下等な冗談

「どうしてそんな汚い言葉を遣うの?」

 先生にそう質問されて、チルは少しおどけるように唇を曲げた。考えるように、目を逸らした。

「うん、汚い言葉を遣うと、みんなが笑うんだ。みんなが笑うのが好きというか、嬉しいから、汚い言葉を遣うんだ」

「もう遣っちゃダメだよ、って先生が言ったら、チルは汚い言葉を遣うのをやめてくれる?」

「判んない。みんなを笑わせたくて、また遣ってしまうかも知れない」

「みんなは別に、下品なことだけで笑うわけではないでしょう?」

「うん。でも、そういう上等な冗談はそうそう思いつかないの」

「そう」

 先生は腕組みをした。チルは沈黙がつらくなって、意味もなく足をぶらぶらとさせた。きょろきょろと辺りを見回して、なにか面白いものがないか捜している。
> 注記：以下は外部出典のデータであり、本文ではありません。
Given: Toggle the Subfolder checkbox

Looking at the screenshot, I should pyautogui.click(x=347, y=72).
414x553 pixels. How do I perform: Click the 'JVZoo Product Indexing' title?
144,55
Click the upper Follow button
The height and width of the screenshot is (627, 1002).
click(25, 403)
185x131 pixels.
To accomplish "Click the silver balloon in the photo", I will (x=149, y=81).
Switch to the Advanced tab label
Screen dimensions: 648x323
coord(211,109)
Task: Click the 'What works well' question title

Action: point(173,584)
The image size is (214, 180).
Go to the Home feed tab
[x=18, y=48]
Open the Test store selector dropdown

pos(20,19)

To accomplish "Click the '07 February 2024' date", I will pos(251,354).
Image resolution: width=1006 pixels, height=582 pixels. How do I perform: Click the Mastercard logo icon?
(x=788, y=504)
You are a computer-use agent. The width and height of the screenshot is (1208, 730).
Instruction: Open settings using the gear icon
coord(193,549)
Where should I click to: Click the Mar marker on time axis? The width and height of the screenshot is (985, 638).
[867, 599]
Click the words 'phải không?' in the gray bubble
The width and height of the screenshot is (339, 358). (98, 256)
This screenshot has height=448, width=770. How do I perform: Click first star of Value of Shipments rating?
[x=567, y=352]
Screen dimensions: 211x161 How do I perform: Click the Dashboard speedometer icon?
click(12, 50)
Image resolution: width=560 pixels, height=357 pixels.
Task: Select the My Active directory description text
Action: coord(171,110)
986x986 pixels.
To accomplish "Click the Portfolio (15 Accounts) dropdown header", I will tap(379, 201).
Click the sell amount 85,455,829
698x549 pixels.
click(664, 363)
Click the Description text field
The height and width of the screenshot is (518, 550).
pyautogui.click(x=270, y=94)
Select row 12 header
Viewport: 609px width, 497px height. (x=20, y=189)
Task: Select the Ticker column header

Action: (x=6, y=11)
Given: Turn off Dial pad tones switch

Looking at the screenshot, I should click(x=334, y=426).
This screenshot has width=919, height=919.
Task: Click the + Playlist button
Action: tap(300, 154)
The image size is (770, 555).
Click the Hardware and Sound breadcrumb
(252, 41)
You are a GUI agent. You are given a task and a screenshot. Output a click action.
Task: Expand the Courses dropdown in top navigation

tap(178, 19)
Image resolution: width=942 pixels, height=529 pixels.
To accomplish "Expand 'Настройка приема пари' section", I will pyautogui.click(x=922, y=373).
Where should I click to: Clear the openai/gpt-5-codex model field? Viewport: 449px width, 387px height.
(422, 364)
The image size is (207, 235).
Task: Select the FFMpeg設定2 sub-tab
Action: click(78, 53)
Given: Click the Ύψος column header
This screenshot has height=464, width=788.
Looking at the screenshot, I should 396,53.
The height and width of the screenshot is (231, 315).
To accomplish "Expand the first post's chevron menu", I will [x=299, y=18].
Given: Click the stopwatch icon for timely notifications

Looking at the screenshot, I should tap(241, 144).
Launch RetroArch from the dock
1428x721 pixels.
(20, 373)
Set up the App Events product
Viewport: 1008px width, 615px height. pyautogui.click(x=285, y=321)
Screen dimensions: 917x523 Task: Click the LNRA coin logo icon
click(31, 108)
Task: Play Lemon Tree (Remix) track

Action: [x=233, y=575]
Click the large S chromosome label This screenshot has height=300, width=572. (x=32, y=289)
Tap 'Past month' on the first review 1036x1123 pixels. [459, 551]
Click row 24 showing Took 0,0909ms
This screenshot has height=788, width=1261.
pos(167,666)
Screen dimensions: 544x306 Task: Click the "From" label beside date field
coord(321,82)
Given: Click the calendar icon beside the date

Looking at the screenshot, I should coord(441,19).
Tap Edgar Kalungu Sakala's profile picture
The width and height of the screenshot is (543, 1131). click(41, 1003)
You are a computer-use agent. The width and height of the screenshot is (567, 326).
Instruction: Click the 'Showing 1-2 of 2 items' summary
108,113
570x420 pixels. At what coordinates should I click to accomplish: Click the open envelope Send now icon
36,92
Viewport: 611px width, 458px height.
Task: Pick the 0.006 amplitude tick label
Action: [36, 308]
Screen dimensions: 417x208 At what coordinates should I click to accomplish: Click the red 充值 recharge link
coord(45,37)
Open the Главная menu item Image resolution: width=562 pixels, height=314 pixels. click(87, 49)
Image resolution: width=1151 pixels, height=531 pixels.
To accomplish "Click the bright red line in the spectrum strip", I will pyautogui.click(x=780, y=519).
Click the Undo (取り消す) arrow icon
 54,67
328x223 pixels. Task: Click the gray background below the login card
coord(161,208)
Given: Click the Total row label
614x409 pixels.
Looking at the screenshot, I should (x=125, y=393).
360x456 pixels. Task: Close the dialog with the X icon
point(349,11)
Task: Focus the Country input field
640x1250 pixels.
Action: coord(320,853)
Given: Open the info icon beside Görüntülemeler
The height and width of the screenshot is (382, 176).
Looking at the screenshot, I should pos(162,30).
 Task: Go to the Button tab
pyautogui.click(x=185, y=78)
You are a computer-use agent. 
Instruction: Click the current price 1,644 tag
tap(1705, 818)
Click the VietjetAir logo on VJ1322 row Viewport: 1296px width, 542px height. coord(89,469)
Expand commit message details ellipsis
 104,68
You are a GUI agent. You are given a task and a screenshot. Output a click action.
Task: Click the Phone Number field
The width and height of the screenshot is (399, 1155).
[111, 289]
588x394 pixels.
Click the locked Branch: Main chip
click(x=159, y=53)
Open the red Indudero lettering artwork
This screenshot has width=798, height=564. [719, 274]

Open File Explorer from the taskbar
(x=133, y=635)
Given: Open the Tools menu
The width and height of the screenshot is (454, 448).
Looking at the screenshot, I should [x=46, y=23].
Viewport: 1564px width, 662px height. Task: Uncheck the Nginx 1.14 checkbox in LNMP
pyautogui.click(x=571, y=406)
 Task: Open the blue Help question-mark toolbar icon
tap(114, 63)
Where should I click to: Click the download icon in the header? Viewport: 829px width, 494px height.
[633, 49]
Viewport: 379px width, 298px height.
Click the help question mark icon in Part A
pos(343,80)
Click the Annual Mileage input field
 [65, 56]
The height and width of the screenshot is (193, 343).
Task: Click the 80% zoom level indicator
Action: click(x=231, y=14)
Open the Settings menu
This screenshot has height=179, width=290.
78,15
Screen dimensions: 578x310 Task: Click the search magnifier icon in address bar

「ねぇチル、先生はね、本当に面白い人は、下品なことは言わないと思うんだ」

「うんわかるよ。頭がいいんでしょう」

「そうよ。だからチルももっとたくさん本を読んだり、勉強してみたらどうかしら。そしたら汚い言葉を遣わなくても、みんなを笑わせられるようになるんじゃないかしら」

「うんそうだね。そうしてみるよ、先生」

 その日の説教はそれで終わったのだけど、チルはやっぱり、その後も汚い言葉を時々遣ってしまった。先生と話したことは覚えているのだけれど、つい、遣ってしまうのだ。チルがやったことは、汚い言葉や下品なことで笑いをとる時は、先生に見つからないようにすることだけだった。